◆ Data shown ◆
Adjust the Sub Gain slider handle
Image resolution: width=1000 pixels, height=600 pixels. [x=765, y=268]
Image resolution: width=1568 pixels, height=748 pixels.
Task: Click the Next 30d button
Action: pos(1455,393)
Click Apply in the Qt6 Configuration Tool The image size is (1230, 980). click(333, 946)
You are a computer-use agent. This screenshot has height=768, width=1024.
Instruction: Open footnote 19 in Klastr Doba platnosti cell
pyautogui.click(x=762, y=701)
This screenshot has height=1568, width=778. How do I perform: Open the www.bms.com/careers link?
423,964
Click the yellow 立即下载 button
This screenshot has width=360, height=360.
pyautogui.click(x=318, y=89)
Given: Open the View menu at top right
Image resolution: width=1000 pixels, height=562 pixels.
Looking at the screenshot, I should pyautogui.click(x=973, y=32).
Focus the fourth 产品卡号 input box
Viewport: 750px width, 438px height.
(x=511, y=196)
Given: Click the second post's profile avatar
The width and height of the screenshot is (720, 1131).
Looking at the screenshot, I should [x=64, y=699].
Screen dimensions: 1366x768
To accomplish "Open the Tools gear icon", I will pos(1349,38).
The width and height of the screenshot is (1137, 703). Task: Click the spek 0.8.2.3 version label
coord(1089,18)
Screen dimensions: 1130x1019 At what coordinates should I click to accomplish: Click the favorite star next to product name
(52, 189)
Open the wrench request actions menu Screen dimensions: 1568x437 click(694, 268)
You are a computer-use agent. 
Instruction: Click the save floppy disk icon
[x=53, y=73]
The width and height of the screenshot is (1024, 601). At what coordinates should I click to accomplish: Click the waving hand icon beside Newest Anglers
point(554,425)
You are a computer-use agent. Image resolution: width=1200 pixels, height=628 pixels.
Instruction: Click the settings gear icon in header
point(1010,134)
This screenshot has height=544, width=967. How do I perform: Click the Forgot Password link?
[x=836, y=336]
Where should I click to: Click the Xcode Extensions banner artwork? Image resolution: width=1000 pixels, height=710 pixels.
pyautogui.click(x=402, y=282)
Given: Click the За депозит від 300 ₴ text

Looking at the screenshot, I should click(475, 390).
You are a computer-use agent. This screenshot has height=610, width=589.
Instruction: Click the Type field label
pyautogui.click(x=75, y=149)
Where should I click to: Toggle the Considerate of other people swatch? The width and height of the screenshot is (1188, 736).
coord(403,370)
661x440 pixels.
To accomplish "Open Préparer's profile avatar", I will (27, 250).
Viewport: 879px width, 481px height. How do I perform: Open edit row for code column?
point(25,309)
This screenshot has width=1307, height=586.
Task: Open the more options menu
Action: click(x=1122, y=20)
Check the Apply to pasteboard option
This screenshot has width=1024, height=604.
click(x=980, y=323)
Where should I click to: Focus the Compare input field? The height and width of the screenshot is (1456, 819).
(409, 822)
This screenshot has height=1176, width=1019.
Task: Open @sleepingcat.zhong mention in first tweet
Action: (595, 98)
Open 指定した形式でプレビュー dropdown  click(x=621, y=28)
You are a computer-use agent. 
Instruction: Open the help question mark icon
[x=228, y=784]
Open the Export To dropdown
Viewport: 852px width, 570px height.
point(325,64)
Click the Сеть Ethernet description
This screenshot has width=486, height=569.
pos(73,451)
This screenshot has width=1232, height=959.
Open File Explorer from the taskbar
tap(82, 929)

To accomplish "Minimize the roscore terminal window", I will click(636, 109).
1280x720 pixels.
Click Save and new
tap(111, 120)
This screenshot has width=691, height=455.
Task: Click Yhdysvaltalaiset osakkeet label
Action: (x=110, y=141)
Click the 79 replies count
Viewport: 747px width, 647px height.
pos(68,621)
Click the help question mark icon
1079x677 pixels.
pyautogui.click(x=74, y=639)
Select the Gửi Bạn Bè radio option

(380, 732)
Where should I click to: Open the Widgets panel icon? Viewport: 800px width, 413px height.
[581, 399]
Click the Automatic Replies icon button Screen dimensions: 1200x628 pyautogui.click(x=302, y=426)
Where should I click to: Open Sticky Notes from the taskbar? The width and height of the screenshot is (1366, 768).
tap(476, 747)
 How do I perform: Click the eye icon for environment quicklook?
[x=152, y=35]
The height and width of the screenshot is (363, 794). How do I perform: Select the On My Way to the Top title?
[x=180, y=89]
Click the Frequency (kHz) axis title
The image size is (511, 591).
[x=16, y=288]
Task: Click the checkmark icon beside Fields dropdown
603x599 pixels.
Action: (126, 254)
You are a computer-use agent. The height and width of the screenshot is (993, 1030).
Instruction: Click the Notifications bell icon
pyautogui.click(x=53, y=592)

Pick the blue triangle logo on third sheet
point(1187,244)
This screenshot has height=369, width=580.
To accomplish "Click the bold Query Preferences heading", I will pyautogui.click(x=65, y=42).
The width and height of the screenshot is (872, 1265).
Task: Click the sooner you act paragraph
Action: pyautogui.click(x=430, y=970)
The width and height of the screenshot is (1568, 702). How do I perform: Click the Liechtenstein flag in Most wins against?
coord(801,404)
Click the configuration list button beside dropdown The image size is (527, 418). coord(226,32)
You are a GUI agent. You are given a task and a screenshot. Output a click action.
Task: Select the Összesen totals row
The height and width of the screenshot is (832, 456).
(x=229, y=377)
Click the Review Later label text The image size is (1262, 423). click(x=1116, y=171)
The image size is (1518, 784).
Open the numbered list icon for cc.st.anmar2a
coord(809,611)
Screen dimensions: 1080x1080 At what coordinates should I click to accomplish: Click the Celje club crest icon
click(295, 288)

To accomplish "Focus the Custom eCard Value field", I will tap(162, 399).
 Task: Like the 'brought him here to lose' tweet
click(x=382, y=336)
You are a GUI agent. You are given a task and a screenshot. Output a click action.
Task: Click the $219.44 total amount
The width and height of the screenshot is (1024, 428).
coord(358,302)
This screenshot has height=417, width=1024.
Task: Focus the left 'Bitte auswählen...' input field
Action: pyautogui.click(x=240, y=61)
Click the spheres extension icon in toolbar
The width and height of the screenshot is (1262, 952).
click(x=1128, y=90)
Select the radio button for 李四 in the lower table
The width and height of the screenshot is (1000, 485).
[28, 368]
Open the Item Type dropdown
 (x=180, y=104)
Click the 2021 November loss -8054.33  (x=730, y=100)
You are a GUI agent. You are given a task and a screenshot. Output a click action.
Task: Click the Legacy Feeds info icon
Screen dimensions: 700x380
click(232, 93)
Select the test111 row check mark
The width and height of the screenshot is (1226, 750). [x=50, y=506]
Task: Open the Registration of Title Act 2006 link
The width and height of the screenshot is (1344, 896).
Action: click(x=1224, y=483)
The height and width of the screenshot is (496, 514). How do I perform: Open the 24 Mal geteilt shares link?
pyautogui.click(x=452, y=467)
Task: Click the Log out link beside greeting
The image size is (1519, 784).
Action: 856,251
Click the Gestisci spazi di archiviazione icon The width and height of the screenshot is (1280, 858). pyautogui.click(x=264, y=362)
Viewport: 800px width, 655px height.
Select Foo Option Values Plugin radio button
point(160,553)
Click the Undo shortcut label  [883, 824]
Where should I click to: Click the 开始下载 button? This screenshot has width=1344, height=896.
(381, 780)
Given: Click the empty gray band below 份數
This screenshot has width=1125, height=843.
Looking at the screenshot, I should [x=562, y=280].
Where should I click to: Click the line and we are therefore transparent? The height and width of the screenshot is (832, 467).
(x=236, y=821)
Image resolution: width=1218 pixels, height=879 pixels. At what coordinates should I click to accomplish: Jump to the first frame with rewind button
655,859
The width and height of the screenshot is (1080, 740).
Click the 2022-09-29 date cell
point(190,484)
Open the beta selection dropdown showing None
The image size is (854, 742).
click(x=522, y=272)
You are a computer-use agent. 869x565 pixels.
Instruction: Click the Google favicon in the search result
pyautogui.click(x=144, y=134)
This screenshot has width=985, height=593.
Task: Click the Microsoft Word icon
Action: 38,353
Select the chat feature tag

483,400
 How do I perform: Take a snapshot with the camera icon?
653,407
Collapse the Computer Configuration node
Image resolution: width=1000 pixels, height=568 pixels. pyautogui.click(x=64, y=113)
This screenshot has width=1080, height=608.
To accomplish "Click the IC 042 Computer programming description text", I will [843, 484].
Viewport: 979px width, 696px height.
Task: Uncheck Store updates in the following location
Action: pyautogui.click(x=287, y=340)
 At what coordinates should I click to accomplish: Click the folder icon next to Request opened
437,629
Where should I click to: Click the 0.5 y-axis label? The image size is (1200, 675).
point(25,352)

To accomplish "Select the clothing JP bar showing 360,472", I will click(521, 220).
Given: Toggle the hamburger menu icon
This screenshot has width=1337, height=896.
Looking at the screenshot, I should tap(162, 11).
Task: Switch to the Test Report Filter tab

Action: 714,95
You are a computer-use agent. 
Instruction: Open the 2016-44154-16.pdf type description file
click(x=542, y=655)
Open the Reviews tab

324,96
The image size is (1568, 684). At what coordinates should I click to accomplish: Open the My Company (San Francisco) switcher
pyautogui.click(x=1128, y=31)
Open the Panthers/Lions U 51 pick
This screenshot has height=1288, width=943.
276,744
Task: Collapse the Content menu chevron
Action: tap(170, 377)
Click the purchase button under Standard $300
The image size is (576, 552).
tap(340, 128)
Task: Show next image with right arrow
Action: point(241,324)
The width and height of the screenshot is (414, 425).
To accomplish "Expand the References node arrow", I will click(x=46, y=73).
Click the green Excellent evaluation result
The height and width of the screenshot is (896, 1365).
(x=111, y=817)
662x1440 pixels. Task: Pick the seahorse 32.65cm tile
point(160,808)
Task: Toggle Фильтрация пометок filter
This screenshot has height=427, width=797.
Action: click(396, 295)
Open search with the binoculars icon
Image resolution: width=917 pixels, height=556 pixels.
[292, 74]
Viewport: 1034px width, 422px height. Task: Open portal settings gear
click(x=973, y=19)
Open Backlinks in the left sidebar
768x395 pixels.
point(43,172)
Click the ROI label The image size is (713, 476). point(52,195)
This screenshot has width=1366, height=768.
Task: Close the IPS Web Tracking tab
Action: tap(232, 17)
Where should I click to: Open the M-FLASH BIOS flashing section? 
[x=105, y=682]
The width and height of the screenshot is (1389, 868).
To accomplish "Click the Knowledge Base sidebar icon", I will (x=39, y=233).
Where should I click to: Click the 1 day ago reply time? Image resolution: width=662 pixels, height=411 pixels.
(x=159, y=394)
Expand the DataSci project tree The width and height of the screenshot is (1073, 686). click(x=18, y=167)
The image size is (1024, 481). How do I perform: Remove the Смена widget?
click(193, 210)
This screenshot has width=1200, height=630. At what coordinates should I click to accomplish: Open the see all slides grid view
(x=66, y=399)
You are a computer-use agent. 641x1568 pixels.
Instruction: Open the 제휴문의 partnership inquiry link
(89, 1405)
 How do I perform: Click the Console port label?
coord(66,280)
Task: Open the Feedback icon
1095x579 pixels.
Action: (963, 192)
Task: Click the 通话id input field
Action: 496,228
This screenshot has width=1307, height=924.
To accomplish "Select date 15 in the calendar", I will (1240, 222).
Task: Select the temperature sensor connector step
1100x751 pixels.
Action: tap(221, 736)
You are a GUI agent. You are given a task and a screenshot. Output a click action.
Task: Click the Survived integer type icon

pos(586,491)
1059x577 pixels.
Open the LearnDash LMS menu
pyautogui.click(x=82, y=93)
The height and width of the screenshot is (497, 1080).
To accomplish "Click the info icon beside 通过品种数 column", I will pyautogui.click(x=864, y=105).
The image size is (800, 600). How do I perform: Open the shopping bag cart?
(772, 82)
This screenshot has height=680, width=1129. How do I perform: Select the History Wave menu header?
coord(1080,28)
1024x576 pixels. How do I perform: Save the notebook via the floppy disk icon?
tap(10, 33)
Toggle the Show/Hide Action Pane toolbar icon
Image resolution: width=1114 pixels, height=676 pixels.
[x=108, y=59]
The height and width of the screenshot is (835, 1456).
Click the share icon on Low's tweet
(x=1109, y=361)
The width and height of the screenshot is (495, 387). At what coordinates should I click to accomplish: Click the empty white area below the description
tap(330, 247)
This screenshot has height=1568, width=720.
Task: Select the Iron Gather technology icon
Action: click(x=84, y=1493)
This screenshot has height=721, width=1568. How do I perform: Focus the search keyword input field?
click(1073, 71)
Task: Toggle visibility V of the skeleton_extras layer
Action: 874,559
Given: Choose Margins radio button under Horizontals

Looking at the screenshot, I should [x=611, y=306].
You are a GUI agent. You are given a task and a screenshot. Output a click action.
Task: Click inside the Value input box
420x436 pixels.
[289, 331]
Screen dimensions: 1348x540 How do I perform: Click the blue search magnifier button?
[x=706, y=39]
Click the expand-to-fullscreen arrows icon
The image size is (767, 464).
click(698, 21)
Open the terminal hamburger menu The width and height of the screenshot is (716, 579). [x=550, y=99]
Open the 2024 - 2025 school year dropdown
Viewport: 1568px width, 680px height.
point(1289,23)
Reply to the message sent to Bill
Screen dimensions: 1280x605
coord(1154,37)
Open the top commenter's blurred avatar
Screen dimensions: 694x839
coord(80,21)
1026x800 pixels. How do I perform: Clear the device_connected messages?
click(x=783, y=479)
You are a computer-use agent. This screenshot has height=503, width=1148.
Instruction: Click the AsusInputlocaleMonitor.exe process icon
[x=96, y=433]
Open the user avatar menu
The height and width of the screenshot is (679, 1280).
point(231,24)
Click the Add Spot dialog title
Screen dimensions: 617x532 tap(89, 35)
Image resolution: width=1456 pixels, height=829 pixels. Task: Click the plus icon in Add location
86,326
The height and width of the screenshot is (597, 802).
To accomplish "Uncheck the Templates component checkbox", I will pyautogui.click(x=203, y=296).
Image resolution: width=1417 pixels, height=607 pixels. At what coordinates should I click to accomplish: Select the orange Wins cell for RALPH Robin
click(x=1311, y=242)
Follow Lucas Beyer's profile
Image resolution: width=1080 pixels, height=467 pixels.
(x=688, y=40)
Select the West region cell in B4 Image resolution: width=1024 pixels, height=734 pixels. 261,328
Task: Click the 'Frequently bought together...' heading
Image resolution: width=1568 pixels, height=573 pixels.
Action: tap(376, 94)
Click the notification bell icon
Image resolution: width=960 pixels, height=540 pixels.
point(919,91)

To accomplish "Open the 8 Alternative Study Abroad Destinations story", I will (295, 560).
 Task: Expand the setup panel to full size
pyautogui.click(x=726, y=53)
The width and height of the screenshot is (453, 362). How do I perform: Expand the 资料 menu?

◆ Required work ◆
The lines needed are those in the data above that hold the string "info"; copy each of them.

◆ Written answer ◆
Task: Click the Legacy Feeds info icon
To accomplish "Click the info icon beside 通过品种数 column", I will pyautogui.click(x=864, y=105).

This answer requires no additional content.